Mardi, Donald Trump a réaffirmé que les États-Unis ne « laisseraient jamais cet adversaire (l’Iran) se doter de l’arme nucléaire ». Il a également déclaré que la République islamique avait été « militairement vaincue » dans ce conflit.

Réactions et citations : deux visions irréconciliables du rapport de forces

Les déclarations officielles dessinent un fossé difficile à combler.

Les responsables iraniens rejettent la thèse d’une défaite militaire. Ils affirment que la République islamique reste « stable et puissante ». Cette lecture contredit directement le discours de Washington sur l’état du conflit.

Abbas Araghchi, ministre iranien des Affaires étrangères, s’est rendu en Russie lundi. Lors de cette visite, il a accusé les États-Unis d’être responsables de l’échec des négociations de paix, en raison d' »exigences excessives ». Ce déplacement à Moscou souligne l’ancrage géopolitique de l’Iran dans un axe opposé à Washington, au moment où la diplomatie est dans l’impasse.

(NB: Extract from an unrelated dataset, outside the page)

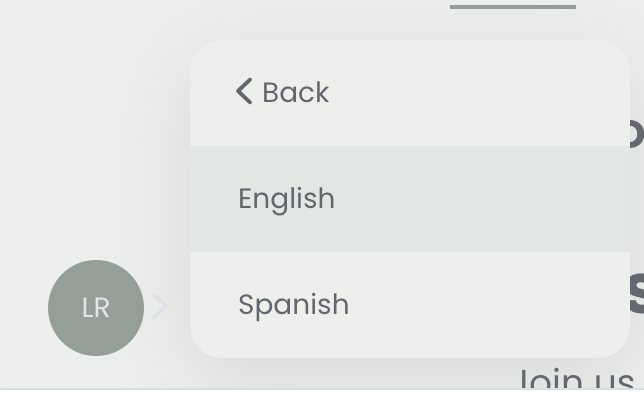The height and width of the screenshot is (394, 644).
Task: Click the partially visible Join us text
Action: click(577, 380)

Du côté américain, la fermeté domine. Trump réclame des concessions concrètes sur le nucléaire avant tout progrès diplomatique. Aucune inflexion publique n’a été signalée à ce stade.

Perspectives des négociations de paix Iran : une impasse aux répercussions mondiales

Les conséquences de ce blocage dépassent les deux belligérants. Le détroit d’Ormuz reste partiellement fermé. Les marchés de l’énergie sont perturbés. Les prix du pétrole et du gaz subissent une pression durable, avec des effets en cascade sur l’économie mondiale.

En Iran, la situation intérieure se détériore. La chute du rial et l’arrêt des exportations pétrolières fragilisent l’économie du pays. La population supporte directement les conséquences du double blocus — maritime américain et maritime propre à l’Iran sur le détroit.

Aux États-Unis, la hausse du prix à la pompe alimente le mécontentement. Les élections de mi-mandat approchent. Ce contexte pourrait contraindre Donald Trump à assouplir sa posture, sans pour autant lâcher ses exigences sur le nucléaire.

Aucune nouvelle session de pourparlers n’a été confirmée à ce stade. Les positions des deux camps restent incompatibles. L’Iran conditionne tout progrès à la levée du blocus américain. Washington attend des garanties fermes sur le dossier nucléaire. Entre ces deux lignes rouges, l’accord de paix reste hors de portée.